Khan secara khusus menunjuk pertemuan Putin 24 Februari sebagai apa yang akhirnya menggerakkan buku pedoman perubahan rezim Washington melawannya.
Cukup menarik, pemimpin 69 tahun yang diperangi yang terpilih sebagai perdana menteri pada 2018, pada hari-hari terakhir mengeluarkan tuduhan yang sangat spesifik tentang aktor AS dari kedutaan yang berkomplot melawannya dalam upaya perubahan rezim yang dipimpin dari Washington.
Dia menggambarkannya sebagai “konspirasi asing” untuk menggulingkannya dan mengacaukan negara berpenduduk sekitar 225 juta Muslim:
Khan menuduh Donald Lu, Asisten Sekretaris, Biro Urusan Asia Selatan dan Tengah di Departemen Luar Negeri terlibat dalam ‘konspirasi asing’ untuk menggulingkan pemerintahannya.
Tetapi tetap bahwa lebih dari selusin pembelot dari partai politik Khan sendiri telah berbalik melawannya, memungkinkan mosi tidak percaya. Ini juga menyangkal bahwa mereka bersekongkol dengan kekuatan asing karena dia sibuk menuduh.

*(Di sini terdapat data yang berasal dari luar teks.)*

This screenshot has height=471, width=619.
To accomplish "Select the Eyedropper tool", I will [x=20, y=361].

Dalam reaksi pertamanya pada hari Minggu sejak penggulingannya, Khan kembali menggandakan, mengatakan “perjuangan kebebasan” melawan “konspirasi asing perubahan rezim” akan berlanjut, menyerukan Pakistan untuk “mempertahankan kedaulatan dan demokrasi mereka”.

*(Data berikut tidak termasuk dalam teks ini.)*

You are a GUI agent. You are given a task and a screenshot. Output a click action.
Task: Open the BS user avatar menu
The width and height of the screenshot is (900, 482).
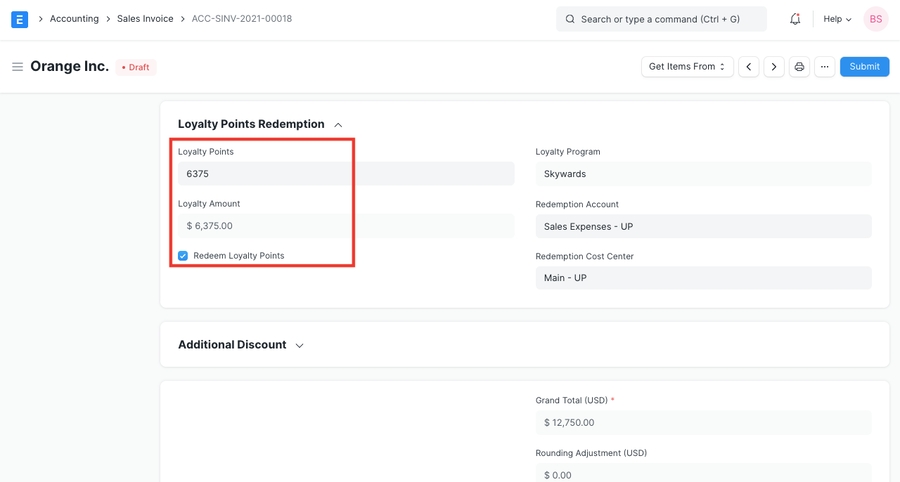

Semua ini membuat Shehbaz Sharif dari oposisi siap untuk mengambil alih kekuasaan, seperti yang dipratinjau BBC:
Pemimpin oposisi Shehbaz Sharif – yang diperkirakan akan terpilih sebagai perdana menteri baru pada hari Senin – mengatakan Pakistan dan parlemennya “akhirnya dibebaskan dari krisis serius”, menambahkan dalam tweet: “Selamat kepada bangsa Pakistan atas fajar baru. ”
Jika dipilih oleh parlemen, Sharif – saingan lama Khan dan saudara lelaki mantan Perdana Menteri Nawaz Sharif tiga kali – akan dapat memegang kekuasaan hingga Oktober 2023, ketika pemilihan berikutnya akan diadakan.
Tetapi jika Khan bisa mendapatkan pendukungnya ke jalan-jalan dalam jumlah yang cukup besar, negara itu bisa berada dalam kekacauan jangka pendek.
Militer dan polisi tampaknya menyiapkan langkah-langkah tambahan untuk skenario seperti itu, dengan laporan akhir pekan yang menunjukkan semua bandara berada dalam status keamanan ‘siaga tinggi’.
Khan telah lama kritis terhadap kebijakan luar negeri AS, khususnya pasca perang global 11 September melawan kebijakan teror, yang selanjutnya dapat berperan dalam krisis saat ini untuk memanfaatkan sektor masyarakat Islam konservatif anti-Amerika.
Selama beberapa dekade sejak Pakistan mencapai status senjata nuklir, AS tampaknya memprioritaskan stabilitas dan kerja sama kontraterorisme, yang berpusat pada hubungan dekat dengan militer negara itu, agak mirip dengan situasi negara keamanan jangka panjang yang didukung AS di Mesir.